» **Work to complete**
Search the records for "word" and copy each line that holds it.

» **Data records**
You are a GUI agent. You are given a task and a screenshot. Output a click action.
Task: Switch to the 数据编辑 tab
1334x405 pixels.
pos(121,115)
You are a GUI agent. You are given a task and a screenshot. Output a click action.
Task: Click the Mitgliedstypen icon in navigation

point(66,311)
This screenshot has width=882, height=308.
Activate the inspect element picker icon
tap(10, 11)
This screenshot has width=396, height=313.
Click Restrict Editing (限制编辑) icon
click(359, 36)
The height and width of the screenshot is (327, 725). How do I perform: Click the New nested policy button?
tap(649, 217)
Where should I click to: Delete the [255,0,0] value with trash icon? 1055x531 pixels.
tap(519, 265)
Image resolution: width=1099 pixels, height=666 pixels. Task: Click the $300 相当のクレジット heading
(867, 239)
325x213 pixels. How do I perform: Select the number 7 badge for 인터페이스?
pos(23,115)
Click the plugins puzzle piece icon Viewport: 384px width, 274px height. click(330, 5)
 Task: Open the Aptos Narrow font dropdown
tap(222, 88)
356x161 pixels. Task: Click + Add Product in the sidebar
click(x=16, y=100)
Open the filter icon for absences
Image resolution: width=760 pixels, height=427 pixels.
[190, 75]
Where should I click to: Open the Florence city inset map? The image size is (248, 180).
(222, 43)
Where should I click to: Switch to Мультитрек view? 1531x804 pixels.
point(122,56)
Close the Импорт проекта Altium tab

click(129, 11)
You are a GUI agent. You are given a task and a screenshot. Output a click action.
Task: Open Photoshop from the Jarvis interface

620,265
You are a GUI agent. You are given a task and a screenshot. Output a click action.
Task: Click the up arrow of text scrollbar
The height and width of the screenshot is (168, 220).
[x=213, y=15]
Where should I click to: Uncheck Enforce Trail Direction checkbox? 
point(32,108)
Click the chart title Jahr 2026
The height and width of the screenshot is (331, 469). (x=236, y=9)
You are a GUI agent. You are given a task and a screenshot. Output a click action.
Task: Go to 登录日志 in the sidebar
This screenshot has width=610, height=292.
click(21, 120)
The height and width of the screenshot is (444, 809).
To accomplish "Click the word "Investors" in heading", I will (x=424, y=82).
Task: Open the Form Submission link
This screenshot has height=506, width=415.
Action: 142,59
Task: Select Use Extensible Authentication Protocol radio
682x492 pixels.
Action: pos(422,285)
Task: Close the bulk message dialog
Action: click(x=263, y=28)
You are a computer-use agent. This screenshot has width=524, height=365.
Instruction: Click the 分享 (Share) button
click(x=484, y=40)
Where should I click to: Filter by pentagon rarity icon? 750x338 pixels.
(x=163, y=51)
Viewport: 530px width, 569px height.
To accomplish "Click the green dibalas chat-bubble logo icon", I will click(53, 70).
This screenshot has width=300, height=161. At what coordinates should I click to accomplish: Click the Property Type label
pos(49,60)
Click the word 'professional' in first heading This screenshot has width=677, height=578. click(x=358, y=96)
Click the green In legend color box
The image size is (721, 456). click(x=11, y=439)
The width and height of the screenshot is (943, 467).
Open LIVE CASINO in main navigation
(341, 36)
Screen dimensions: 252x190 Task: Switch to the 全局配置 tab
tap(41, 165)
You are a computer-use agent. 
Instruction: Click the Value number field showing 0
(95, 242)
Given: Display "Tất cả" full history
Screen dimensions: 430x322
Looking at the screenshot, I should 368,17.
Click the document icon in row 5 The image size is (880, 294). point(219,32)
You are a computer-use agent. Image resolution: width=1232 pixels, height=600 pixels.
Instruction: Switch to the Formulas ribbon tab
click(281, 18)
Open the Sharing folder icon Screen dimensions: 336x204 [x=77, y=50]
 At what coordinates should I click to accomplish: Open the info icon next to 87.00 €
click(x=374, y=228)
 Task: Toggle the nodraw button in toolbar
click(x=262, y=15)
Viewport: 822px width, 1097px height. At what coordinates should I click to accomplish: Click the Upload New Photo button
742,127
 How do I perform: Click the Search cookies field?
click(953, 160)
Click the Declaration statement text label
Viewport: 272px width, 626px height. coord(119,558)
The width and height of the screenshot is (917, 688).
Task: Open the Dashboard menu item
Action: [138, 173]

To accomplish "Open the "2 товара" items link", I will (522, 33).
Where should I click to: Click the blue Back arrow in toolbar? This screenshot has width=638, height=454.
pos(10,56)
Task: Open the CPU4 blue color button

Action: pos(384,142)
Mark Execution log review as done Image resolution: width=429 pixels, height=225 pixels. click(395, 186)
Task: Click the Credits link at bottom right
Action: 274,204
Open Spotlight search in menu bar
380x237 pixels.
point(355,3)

» **Solution to the exercise**
To accomplish "Click the word "Investors" in heading", I will (x=424, y=82).
Click the word 'professional' in first heading This screenshot has width=677, height=578. click(x=358, y=96)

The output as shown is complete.